Las cifras de famélicos son espeluznantes. 12 por ciento de la población mundial (hablamos más o menos de 842 millones de personas) no tiene la posibilidad de adquirir, a partir de la nutrición, los requerimientos energéticos básicos para subsistir sanamente.
La Food and Agriculture Organization (FAO), que depende de la Organización de las Naciones Unidas, es el órgano que regula a nivel mundial las estrategias que deben orientarse a eliminar este absurdo problema; sin embargo, resulta verdaderamente cuestionable su funcionamiento.

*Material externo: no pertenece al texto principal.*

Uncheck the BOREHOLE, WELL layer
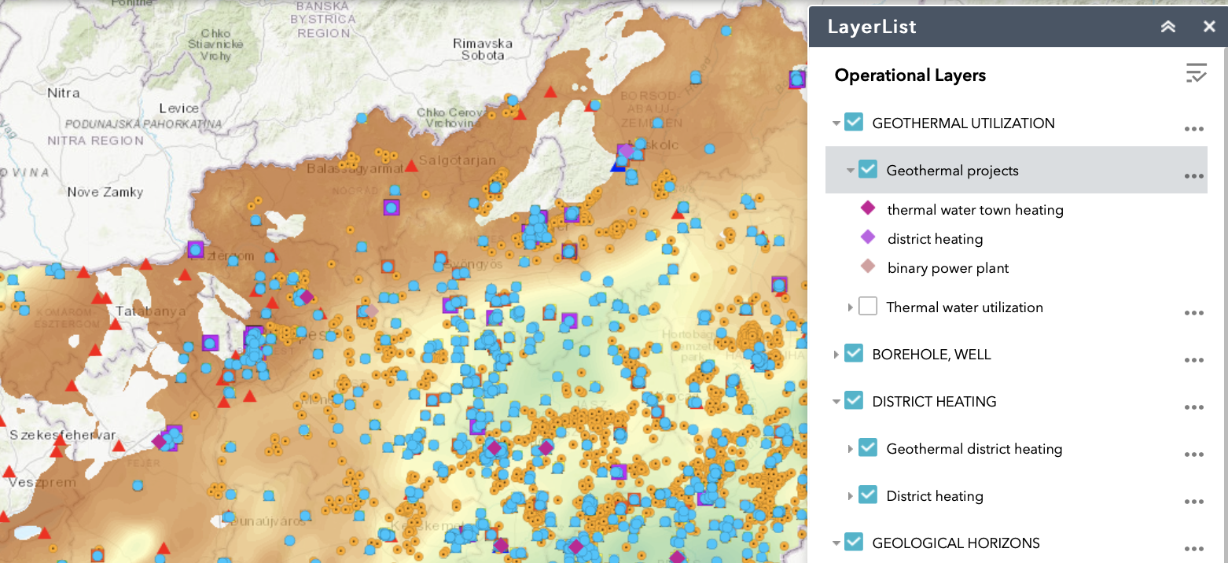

Como entidad política, no sabemos en qué medida los recursos que recibe son utilizados verdaderamente en el combate al hambre y qué cantidad de dinero se gasta en foros, “cumbres”, reuniones, viajes y un largo etcétera que no puede justificarse cuando uno ve fotos de niños muriendo de desnutrición, mientras en risueñas fotos memorables los participantes de reuniones piden dinero para abatir este problema de salud pública.

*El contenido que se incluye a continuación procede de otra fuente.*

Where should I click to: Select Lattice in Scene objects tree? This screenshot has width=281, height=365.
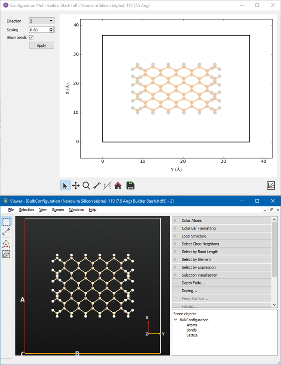191,335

Por supuesto, no resulta sorprendente que esta organización se encuentre a favor de la utilización de semillas transgénicas (o genéticamente modificadas) para incrementar supuestas cualidades, sin una base firme de investigación en las consecuencias ambientales, económicas, sociales y de salud.
No quiero caer en una postura alarmista (como quienes recriminaron la creación del LHC en su momento). Mi tía abuela, cuando vio por primera vez un televisor se la pasaba casi gritando que ese era un aparato del demonio; sin embargo, después disfrutaba encantada el ya olvidado “club del hogar”, con Daniel Pérez Alcaraz y Madaleno, además de paralizarse y a lágrima batiente, llorar con telenovelas que jamás comprendí ni comprenderé.
Independientemente de que se ignora cuál puede ser a la larga el efecto para la salud que tengan los alimentos genéticamente modificados (pues se necesitan muchos estudios de seguimiento en humanos para poder medir el impacto que pudiesen generar) el hecho de crear semillas que no tengan la capacidad de reproducirse pone en alto riesgo la existencia de productos natales y genera una dependencia alimentaria que no debemos permitir. Por otro lado, hacer que en la tierra se siembren monocultivos la empobrece de tal forma que se hace imprescindible la utilización de fertilizantes químicos que sí tienen un efecto ambiental científicamente demostrado.
Pero lo peor es que, sin saberlo, ya nos encontramos invadidos de productos transgénicos, y los consumimos inocentemente, bajo una postura de ocultamiento político que no debemos permitir.
Debemos levantar la voz y manifestar un definitivo No a cualquier transgénico. Un movimiento de transgresión a los transgénicos. De no hacerlo, las consecuencias a la larga serán verdaderamente catastróficas, sin que necesariamente suceda un fatalismo como en el Gran Colisionador de Hadrones. Siempre he dicho que para catástrofes ya tenemos, en nuestras cámaras de diputados y senadores, un Gran Colisionador de Ladrones, y eso sí que es una verdadera ruina para México y todos nosotros.